As Nokia battles to regrain ground from Apple and Samsung, Channel 4 News asks if established brands have any hope in the future consumer electronics market.
Back in the days when mobile phones lasted for days rather than hours before needing to be charged, Finland’s Nokia was the market leader. Its 6100 model was the go-to phone of choice.
But after a difficult couple of years, Nokia announced this week that it predicted £104m (125m euros) of losses in the first half of 2012, resulting in a 16 per cent drop in the company’s share price. Adding insult to injury, South Korean company Samsung on Thursday knocked Nokia from its 14-year-reign at the top of the global mobile phone market.
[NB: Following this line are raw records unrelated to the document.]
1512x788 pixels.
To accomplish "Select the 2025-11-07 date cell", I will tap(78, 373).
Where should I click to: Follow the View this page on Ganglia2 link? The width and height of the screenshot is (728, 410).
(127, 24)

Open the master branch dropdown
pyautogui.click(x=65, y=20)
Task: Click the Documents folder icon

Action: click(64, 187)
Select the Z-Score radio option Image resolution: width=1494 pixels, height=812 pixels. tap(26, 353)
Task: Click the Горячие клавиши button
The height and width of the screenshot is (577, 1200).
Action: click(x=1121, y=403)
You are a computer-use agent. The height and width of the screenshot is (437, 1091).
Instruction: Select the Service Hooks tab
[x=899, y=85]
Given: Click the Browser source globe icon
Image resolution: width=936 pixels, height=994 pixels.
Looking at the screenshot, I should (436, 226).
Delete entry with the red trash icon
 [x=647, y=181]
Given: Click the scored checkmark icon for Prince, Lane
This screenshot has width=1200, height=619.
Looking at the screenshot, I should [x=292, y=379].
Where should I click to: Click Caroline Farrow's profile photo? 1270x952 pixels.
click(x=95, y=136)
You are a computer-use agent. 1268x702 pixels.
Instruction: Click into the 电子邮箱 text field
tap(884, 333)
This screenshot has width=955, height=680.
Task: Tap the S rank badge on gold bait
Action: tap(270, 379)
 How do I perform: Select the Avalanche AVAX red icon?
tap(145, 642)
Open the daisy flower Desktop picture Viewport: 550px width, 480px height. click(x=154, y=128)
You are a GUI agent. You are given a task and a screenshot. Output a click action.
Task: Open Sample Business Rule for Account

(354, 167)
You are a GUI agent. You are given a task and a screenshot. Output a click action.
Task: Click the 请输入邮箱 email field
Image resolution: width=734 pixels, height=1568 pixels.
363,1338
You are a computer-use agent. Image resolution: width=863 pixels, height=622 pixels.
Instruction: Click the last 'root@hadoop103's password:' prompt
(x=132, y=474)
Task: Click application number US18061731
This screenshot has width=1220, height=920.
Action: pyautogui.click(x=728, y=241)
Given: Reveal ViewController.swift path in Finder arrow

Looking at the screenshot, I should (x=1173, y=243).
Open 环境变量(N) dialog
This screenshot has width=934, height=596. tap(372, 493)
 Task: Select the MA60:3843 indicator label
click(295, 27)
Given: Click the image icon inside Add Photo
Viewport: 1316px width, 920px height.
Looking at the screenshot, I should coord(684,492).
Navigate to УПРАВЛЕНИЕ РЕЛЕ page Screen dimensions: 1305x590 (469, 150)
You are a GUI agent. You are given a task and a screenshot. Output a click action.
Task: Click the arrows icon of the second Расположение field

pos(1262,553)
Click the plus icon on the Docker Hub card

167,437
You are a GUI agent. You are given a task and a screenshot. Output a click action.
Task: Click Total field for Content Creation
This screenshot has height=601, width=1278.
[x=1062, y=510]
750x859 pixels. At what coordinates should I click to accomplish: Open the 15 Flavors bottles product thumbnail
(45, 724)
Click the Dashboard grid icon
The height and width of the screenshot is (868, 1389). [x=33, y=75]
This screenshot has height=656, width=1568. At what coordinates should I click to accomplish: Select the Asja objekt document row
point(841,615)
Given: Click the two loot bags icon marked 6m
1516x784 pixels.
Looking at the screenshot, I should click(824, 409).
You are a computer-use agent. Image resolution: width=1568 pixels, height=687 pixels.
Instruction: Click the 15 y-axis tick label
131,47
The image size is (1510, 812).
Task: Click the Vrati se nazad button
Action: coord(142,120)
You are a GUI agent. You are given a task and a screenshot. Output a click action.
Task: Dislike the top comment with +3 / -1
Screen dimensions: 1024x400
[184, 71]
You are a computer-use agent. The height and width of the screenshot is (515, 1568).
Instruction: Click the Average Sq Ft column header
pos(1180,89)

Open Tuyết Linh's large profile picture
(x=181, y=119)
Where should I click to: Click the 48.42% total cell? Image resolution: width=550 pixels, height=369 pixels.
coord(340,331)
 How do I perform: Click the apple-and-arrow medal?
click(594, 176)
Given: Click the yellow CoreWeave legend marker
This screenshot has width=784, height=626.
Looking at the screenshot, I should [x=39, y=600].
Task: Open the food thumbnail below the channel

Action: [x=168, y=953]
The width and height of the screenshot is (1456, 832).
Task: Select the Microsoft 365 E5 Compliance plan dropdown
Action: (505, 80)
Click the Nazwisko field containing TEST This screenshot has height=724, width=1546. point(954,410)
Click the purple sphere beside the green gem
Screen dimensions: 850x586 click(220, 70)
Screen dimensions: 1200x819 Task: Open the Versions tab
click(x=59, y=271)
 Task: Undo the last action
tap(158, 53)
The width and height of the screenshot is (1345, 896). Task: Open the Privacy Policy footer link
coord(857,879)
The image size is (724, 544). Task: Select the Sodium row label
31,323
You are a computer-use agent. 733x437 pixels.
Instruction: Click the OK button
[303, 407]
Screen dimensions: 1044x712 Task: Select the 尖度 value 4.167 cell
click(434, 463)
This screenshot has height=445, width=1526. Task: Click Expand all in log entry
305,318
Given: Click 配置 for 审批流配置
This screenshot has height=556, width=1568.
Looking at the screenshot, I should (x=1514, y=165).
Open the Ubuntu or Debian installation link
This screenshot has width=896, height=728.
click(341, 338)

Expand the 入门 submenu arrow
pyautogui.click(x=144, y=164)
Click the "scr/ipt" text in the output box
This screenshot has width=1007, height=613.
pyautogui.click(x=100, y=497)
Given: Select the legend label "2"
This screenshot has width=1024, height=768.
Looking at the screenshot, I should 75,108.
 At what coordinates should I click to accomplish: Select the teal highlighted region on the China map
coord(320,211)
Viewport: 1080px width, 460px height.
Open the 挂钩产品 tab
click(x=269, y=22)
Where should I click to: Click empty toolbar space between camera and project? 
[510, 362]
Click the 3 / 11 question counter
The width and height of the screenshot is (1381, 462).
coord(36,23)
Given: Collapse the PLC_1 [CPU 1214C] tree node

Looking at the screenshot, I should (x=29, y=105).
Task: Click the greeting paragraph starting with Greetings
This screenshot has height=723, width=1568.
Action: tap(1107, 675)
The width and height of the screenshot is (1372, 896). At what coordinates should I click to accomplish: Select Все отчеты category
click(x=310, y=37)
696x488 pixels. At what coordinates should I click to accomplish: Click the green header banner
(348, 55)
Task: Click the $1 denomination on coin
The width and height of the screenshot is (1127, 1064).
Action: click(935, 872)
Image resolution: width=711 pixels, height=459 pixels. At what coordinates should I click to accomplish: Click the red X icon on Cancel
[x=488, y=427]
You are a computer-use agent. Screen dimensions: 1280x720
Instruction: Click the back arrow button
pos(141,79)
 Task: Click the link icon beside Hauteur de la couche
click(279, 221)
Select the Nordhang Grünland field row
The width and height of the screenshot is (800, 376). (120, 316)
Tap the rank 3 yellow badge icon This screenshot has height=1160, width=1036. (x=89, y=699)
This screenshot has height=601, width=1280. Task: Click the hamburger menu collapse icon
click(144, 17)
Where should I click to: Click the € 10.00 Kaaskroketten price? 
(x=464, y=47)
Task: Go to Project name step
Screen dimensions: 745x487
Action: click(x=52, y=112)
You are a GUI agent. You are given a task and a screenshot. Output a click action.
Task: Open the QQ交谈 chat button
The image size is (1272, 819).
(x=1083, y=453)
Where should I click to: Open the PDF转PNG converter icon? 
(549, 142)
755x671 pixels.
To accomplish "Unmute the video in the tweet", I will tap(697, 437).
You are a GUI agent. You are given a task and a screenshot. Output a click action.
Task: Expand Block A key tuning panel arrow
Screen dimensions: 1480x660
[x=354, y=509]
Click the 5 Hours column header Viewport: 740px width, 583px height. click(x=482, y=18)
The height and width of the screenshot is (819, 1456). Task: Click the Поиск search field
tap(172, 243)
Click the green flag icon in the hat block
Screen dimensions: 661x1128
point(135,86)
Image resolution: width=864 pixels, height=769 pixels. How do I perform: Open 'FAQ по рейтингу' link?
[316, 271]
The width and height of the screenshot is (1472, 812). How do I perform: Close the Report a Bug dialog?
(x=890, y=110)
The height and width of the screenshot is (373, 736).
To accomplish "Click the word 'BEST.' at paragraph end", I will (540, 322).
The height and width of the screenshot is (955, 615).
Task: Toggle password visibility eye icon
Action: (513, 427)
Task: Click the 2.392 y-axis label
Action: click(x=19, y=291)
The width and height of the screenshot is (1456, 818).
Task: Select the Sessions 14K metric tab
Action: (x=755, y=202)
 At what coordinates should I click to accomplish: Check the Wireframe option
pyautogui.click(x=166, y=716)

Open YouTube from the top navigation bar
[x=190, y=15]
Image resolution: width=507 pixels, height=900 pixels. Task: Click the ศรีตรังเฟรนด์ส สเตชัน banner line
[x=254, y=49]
On the same day, Sony – makers of the much loved Walkman – forecast a record annual loss of £4bn and said it would lose 10,000 staff in attempt to cut costs.
How can companies that for years hold pride of place in consumers’ hearts, take such a drastic fall from grace? And is there any hope of a comeback?
The story of the Finnish company reveals a “period of crisis” within the consumer electronics industry, Ben Wood, Chief of Research at CCS Insight told Channel 4 News.
“In the old days, it was all about volume – now it’s all about value,” he says. “And you have the dominant players like Apple and Samsung extracting around 80 per cent of the margin of value.”
It took until 2010 for Nokia to change course after the introduction of the iPhone to the market in 2007. Before then, Nokia invested in its “legacy” programme, attempting to adapt the Symbian software it already had.
But with a new chief executive came a new strategy, and following his famous comparison of the ageing software to a “burning platform” that the company urgently needed to abdandon, in February 2011 Nokia unveiled a new strategy, pairing with Microsoft Windows on the new Lumia phone.
A “hugely controversial” strategy, says Mr Wood. “But it was a good approach – the fact that Nokia has got four Windows phone devices, [branded as Lumia] in the market is nothing short of a miracle. The problem is, that’s all very well in isolation, but Nokia is playing catch-up.”
The same could be said for Sony, which on paper has huge potential to invest in the future of a multi-screen user experience with an abundance of web, television, tablet products, as well as Sony Music and Film.
While Nokia is rolling out smartphones a few years after they have become popular, Apple creates products that consumers cannot even predict that they want. Nokia sold a respectable one million Lumia 800 phones in the last quarter of 2011 – but Apple sold 1 million iPhone 4s models in one day after its release, and 35 million in the same three-month period.
Nokia has been engaging with developers for years and has assets, such as maps, that companies like Samsung do not have, which puts the company in good stead and shows that it understands the ecosystem, Carolina Milanesi, Research VP at Gartner told Channel 4 News. But there are still obstacles ahead.
“Nokia’s biggest issues today are the hype around Android, which makes some users disregard Lumia,” she said. “And the second is branding. Nokia needs to get the sexy back in their brand and Microsoft, and this is not an easy job even when you have great products.
“The relationship consumers have with brand is very visceral not reasoned.”
This is a factor that Apple has a firm handle on. So does Samsung, which has pumped huge investment into marketing and become a sponsor of the Olympics.
“The only thing that the other companies can hope for is that Apple makes a mishap,” adds Mr Woods. “But it’s a pretty risky strategy.”